▸ THE PROBLEM: Working from the entries that follow, transcribe exactly and only the lines from the one with "Viewport: 1456px width, 819px height." through the last, pictures excluded.

▸ PROVIDED DATA:
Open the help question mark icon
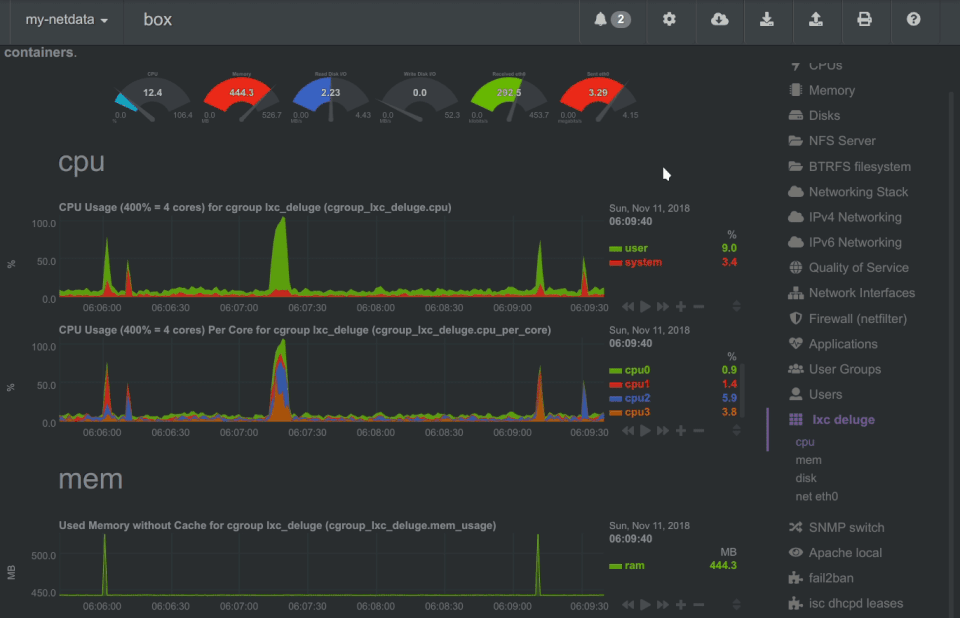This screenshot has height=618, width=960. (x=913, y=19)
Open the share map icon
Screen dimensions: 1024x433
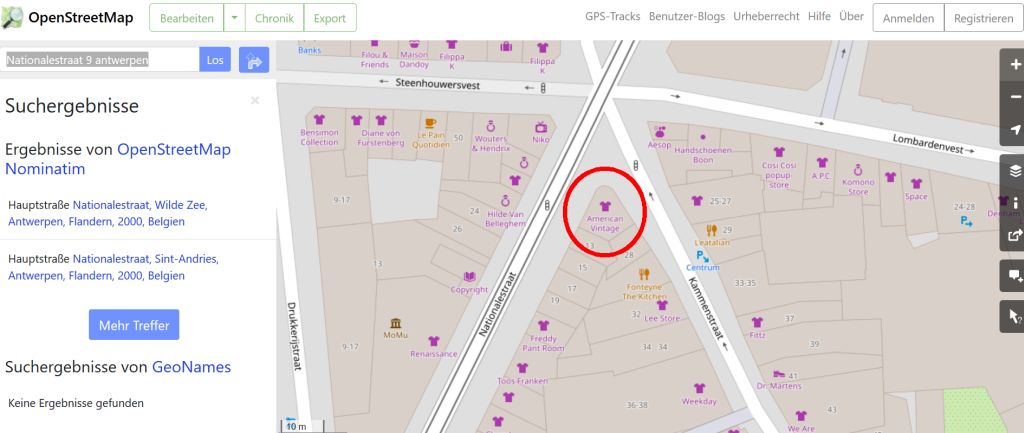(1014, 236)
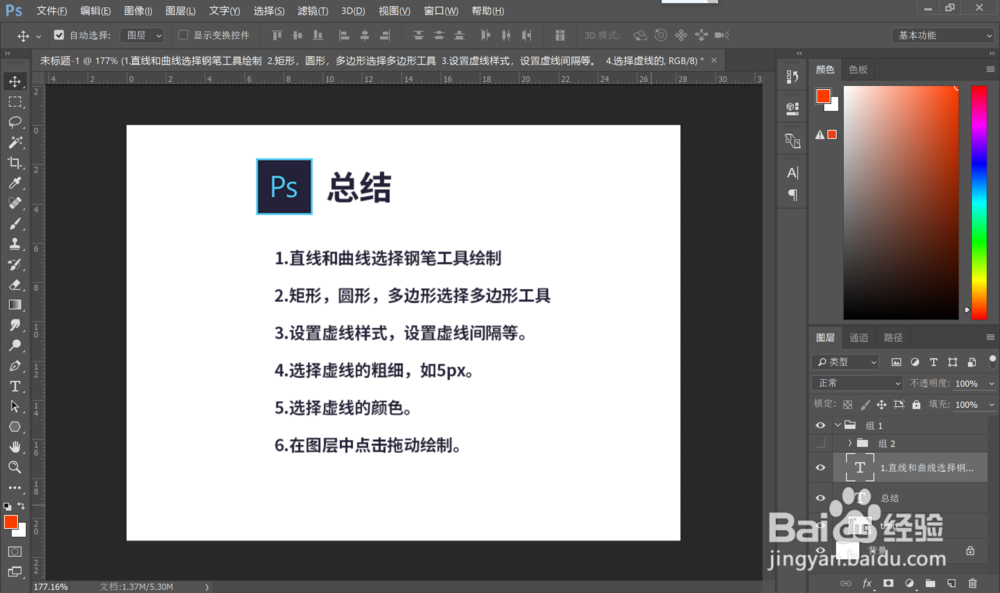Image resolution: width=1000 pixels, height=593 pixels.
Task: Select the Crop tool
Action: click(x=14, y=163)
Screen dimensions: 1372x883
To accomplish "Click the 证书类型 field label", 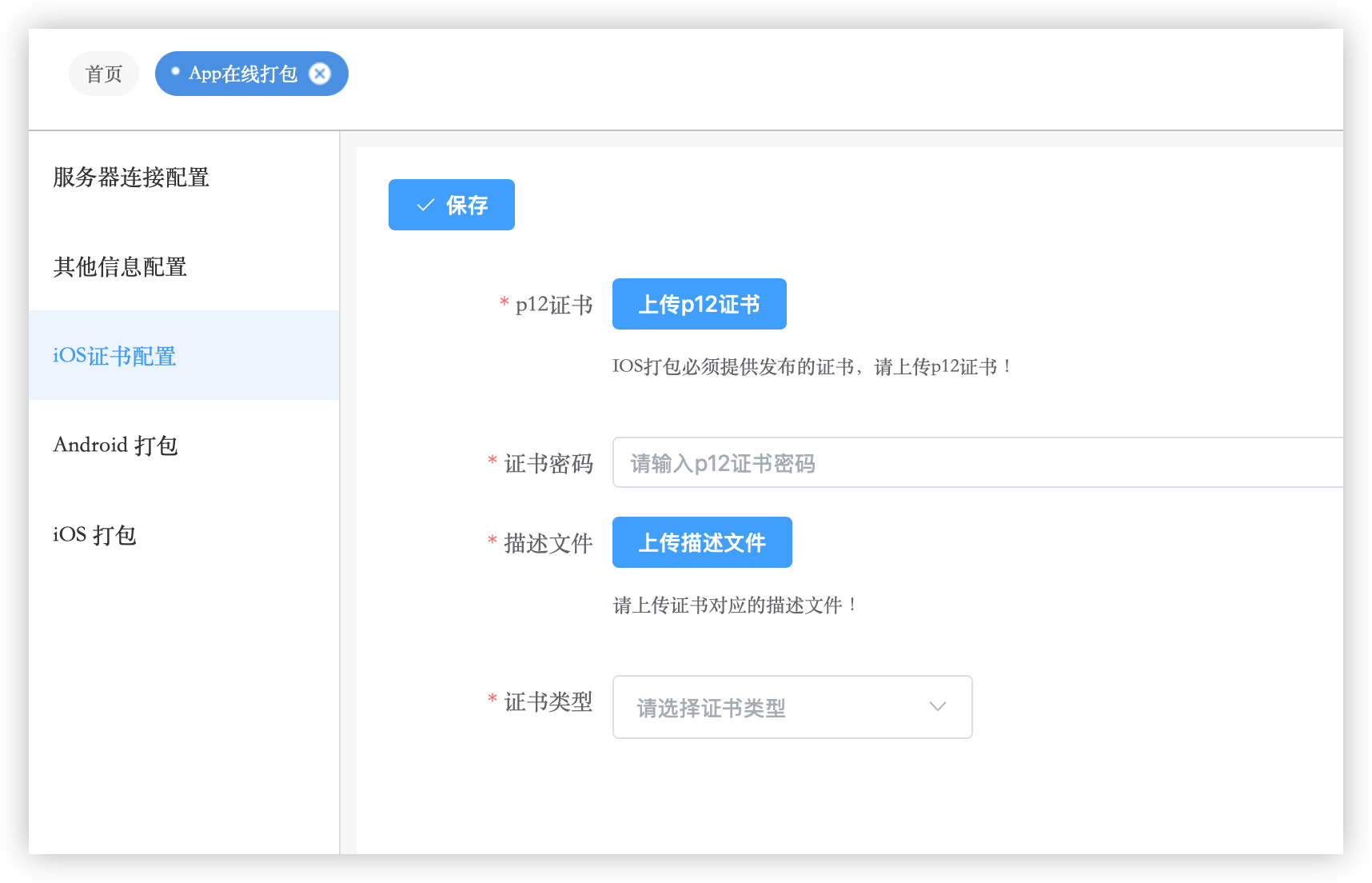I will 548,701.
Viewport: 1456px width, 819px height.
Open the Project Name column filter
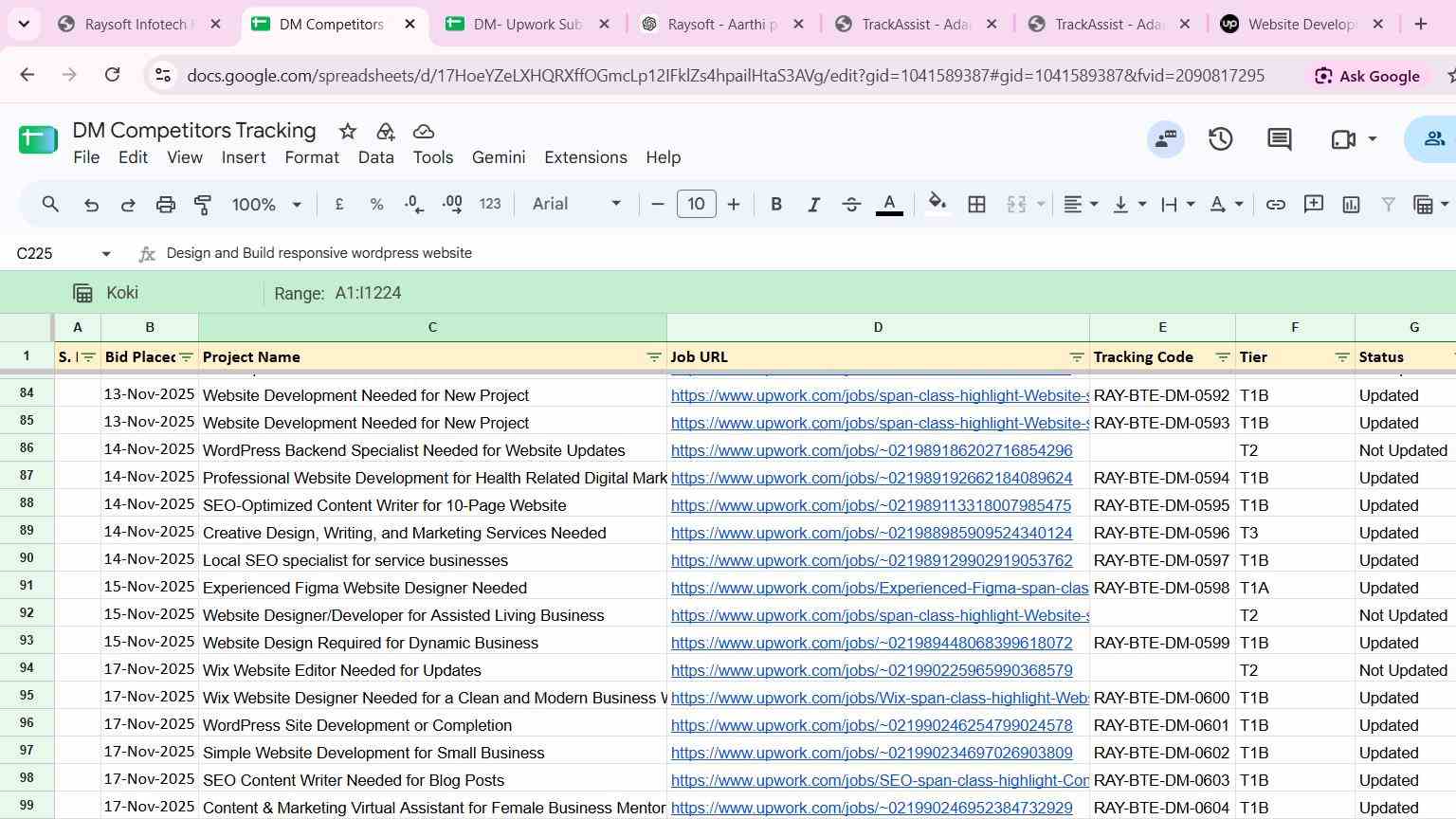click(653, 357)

▸ ANSWER SECTION:
Viewport: 1456px width, 819px height.
Open the Project Name column filter
click(653, 357)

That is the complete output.